Impala chiede accordi con Spotify. L’Associazione della Musica Indipendente chiede infatti una modifica delle retribuzioni tramite royalties. La piattaforma musicale aveva recentemente stabilito una soglia di 1000 stream annui per il pagamento. Ma ora Impala chiede una modifica.

Impala e Spotify: quali sono le priorità

Secondo i gestori del DSP, il nuovo modello di retribuzione potrebbe aumentare i ricavi di artisti “professionisti ed emergenti” di oltre 1 miliardo di dollari, nei prossimi cinque anni. Come già riferito, sono state confermate le sanzioni a distributori ed etichette colpevoli di azioni fraudolente volte ad alterare il conteggio degli stream. Impala ha però chiesto una serie di domande tra cui “la proposta è stata discussa con le autorità di regolamentazione?” oppure “come si eviteranno potenziali esiti anticoncorrenziali?”. E ha esposto le proprie perplessità sul tema, opponendosi, per esempio, sul principio di uno “strumento senza mezzi termini” che demonetizza completamente il repertorio a vantaggio di brani più popolari”.

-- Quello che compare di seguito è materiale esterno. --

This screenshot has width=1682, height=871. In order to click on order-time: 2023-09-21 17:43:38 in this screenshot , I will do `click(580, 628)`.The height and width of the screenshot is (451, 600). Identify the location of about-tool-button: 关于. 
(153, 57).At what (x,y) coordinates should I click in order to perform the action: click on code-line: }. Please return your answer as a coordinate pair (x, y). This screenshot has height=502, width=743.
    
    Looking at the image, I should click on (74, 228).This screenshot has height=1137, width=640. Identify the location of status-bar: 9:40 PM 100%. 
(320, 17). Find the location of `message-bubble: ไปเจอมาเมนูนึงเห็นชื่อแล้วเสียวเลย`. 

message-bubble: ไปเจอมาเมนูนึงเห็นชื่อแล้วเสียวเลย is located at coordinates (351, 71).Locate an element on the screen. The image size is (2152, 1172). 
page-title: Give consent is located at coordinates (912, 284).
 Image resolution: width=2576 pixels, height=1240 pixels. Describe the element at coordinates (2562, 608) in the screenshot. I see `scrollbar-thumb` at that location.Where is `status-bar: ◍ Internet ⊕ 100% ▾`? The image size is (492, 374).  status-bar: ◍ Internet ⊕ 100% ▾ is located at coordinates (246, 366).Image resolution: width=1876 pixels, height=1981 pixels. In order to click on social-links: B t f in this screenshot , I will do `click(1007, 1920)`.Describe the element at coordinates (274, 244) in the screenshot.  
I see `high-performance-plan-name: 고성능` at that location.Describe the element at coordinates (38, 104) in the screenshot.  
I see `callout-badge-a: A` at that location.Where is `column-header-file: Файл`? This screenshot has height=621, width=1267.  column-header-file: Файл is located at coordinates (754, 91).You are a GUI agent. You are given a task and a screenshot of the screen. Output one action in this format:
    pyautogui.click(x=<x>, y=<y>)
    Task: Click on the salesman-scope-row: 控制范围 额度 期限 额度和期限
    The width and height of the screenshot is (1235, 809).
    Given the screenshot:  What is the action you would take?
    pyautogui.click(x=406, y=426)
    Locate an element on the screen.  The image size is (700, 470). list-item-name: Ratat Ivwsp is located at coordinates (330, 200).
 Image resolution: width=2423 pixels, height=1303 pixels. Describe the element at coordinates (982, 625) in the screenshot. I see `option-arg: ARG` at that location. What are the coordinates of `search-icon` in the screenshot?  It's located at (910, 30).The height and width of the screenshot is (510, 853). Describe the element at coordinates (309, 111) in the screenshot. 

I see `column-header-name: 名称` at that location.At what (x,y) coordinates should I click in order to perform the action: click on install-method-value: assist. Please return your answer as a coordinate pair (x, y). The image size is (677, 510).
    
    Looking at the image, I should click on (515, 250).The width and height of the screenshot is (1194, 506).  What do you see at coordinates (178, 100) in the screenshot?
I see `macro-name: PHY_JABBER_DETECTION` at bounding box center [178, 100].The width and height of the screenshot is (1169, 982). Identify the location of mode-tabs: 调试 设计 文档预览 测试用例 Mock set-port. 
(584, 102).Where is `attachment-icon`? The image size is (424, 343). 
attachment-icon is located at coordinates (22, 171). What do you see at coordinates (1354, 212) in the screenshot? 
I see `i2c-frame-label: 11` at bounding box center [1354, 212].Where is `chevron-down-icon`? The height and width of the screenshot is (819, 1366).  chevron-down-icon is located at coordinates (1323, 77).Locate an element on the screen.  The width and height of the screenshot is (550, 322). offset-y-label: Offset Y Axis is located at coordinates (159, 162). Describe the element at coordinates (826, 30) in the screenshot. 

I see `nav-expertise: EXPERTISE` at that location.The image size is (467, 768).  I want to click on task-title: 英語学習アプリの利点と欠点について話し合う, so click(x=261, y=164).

E aggiunge: “Riteniamo che i dati relativi a qualsiasi cambiamento debbano dimostrare che le etichette e gli artisti più piccoli e meno affermati non ci rimettano. Così come il repertorio dei cataloghi più profondi e, naturalmente, i territori più piccoli, i generi specializzati e i brani più lunghi”. Helen Smith, presidente esecutivo di Impala, ha continuato. “Condividiamo lo stesso obiettivo di promuovere un ecosistema di streaming più equo. E concordiamo sul fatto che il volume di contenuti che attualmente inonda la piattaforma aperta di Spotify è insostenibile.”

“Accogliamo con favore alcuni elementi della nuova proposta, ma allo stesso tempo chiediamo garanzie e aggiustamenti. Soprattutto dove c’è il rischio di un impatto sproporzionato sugli artisti emergenti, sui mercati più piccoli. E, naturalmente, sui generi di catalogo e specialistici, che sono molto importanti nel settore indipendente sia per le etichette che per gli artisti”, conclude.